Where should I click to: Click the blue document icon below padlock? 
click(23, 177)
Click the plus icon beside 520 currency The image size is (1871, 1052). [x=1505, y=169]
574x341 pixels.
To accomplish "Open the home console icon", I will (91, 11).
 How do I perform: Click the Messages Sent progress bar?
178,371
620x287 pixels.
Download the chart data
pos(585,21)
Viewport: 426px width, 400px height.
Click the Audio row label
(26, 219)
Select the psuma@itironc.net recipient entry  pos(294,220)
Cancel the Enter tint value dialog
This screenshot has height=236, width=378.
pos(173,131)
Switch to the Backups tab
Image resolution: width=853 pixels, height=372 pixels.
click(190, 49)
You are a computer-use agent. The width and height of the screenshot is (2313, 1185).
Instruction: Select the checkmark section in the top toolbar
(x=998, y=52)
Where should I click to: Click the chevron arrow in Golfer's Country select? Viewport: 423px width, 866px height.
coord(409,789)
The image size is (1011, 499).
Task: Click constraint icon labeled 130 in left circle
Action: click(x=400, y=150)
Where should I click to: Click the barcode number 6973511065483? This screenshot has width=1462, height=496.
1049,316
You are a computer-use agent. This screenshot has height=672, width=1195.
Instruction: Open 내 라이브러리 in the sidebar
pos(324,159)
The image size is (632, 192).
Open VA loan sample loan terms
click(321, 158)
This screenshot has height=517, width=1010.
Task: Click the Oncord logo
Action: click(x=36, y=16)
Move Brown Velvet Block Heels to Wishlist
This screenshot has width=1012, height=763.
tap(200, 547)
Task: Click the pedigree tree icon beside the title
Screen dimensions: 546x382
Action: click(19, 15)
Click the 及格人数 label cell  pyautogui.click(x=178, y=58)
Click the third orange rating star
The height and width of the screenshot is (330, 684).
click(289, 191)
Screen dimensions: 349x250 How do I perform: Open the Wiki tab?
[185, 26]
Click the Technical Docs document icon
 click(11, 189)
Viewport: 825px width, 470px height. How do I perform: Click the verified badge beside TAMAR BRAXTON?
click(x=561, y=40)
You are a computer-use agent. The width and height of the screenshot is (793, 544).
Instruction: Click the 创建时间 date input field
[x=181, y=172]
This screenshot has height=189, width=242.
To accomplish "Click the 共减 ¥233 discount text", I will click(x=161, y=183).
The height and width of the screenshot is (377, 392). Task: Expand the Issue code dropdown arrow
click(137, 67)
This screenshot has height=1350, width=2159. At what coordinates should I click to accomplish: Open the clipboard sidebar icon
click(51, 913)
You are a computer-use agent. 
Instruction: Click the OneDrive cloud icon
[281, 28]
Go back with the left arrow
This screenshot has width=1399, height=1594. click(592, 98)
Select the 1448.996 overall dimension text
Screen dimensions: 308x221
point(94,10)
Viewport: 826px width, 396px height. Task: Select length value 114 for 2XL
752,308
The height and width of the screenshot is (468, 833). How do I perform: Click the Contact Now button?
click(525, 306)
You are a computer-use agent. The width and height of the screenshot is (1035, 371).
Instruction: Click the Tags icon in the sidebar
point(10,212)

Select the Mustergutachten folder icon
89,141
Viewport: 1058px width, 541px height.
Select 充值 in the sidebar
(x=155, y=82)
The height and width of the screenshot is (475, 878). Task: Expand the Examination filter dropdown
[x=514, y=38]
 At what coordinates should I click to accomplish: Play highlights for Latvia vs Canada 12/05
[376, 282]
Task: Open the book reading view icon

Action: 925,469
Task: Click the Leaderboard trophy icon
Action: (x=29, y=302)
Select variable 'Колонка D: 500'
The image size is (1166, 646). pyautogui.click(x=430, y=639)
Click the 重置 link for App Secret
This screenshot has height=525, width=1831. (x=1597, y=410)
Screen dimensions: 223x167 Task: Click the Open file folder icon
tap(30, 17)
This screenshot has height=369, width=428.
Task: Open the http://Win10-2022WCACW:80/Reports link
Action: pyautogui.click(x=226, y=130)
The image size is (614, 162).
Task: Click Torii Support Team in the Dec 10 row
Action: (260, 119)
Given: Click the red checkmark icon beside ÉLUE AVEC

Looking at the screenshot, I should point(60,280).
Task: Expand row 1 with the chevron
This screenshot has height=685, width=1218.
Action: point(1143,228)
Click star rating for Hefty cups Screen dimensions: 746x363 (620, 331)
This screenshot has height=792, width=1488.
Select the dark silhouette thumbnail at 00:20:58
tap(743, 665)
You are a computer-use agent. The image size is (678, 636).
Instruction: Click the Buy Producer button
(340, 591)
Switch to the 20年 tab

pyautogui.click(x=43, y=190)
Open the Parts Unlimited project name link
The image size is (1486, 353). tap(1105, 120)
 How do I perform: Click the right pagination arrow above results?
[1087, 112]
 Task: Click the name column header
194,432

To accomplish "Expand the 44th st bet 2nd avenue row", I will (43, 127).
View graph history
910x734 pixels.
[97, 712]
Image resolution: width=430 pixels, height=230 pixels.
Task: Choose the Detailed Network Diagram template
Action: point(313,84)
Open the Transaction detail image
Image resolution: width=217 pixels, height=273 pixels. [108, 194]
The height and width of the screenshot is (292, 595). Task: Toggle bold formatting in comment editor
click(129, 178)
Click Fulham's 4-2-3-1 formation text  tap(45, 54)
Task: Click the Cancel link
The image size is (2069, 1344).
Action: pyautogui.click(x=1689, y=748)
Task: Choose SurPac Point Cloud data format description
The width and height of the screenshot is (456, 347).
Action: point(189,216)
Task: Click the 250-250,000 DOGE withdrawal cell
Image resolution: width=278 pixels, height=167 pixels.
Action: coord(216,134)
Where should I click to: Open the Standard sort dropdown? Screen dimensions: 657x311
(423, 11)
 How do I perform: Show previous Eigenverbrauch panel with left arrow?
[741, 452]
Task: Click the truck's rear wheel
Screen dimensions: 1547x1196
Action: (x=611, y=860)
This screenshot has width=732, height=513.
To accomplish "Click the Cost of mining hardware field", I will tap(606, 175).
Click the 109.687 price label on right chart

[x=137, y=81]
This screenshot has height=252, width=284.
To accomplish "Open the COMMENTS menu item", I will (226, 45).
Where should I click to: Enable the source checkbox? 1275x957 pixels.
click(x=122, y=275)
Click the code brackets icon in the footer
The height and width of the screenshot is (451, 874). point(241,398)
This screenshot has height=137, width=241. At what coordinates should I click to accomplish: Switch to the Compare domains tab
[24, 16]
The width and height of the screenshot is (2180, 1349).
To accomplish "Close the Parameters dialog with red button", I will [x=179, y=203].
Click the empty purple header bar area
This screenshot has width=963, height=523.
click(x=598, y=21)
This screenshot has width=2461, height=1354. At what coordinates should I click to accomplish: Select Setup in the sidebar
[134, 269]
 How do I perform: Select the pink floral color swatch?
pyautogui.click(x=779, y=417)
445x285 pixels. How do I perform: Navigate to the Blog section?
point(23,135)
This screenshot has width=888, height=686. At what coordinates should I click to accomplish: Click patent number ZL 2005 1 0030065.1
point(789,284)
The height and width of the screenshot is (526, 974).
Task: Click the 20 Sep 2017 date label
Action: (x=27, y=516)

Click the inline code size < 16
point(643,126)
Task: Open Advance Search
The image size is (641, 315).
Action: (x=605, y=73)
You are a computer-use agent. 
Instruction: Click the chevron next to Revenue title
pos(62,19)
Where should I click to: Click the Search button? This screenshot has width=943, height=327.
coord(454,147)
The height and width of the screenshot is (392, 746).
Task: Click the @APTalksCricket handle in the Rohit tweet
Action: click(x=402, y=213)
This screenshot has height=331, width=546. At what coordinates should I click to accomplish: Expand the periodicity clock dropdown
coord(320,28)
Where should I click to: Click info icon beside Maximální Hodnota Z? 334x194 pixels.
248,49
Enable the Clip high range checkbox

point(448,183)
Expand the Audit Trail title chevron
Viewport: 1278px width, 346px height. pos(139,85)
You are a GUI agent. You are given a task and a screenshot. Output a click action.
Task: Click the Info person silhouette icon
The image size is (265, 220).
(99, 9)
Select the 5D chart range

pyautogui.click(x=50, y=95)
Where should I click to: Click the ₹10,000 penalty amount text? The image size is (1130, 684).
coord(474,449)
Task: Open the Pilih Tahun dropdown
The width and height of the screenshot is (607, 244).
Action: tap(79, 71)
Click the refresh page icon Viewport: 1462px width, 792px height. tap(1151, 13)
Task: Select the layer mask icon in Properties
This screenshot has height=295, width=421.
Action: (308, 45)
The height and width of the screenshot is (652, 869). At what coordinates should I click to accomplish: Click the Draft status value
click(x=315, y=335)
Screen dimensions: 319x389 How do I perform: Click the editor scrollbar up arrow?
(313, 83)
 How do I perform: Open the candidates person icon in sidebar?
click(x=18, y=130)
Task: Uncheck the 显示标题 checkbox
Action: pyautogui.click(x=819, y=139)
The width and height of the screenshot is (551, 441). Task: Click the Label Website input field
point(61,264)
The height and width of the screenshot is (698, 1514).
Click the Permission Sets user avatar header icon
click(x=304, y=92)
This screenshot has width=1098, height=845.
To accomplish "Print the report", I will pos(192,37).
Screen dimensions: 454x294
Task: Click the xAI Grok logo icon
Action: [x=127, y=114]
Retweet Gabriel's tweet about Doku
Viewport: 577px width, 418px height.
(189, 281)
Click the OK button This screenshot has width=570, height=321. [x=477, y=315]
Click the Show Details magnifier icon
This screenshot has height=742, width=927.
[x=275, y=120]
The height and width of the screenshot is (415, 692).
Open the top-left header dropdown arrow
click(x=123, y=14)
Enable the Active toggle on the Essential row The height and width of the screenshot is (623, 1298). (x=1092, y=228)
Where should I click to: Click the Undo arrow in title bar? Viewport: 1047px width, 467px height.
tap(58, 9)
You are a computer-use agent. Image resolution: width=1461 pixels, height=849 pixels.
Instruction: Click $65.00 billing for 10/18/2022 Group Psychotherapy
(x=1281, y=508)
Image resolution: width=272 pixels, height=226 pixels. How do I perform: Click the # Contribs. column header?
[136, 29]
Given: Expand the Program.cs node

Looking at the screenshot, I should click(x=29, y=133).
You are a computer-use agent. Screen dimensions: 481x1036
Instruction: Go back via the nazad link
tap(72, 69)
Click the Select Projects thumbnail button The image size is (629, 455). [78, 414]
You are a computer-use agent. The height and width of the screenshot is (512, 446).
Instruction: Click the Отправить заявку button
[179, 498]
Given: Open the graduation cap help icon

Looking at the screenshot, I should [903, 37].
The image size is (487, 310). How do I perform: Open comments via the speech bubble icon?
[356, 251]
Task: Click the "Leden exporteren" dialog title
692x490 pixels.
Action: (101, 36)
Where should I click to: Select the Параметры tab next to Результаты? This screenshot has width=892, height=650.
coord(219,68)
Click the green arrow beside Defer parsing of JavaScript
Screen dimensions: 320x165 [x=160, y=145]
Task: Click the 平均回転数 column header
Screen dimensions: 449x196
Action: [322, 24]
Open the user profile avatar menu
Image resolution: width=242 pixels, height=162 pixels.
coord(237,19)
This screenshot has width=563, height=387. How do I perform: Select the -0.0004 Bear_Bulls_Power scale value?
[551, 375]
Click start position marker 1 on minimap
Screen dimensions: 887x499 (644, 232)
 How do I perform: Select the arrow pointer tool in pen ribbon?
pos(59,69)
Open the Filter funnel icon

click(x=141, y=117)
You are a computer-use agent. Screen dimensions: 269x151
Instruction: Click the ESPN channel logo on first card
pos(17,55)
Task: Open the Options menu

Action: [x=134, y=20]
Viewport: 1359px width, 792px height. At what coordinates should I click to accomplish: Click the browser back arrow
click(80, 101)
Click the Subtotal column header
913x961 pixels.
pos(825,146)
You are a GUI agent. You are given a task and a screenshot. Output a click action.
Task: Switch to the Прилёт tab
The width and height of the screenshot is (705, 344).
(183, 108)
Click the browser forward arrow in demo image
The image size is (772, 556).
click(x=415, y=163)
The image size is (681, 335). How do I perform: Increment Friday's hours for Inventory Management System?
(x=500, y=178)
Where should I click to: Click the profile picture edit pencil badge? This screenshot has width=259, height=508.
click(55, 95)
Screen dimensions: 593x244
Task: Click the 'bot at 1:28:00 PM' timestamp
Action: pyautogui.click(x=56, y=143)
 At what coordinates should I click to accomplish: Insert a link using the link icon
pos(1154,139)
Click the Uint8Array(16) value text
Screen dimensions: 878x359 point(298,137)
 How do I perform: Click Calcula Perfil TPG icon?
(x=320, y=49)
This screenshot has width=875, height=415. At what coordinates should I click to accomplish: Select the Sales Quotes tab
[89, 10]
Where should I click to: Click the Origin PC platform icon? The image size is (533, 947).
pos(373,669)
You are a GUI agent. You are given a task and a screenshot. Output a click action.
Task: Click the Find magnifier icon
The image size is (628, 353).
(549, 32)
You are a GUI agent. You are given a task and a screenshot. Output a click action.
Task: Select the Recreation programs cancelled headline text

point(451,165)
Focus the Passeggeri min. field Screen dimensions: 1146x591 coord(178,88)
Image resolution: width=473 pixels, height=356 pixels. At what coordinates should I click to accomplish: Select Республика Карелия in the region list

== WORK TO COMPLETE ==
Filter the data above down to the lines containing the string "Search", and copy each of those lines in full.

== FINISHED EXERCISE ==
Task: Open Advance Search
Where should I click to: Click the Search button? This screenshot has width=943, height=327.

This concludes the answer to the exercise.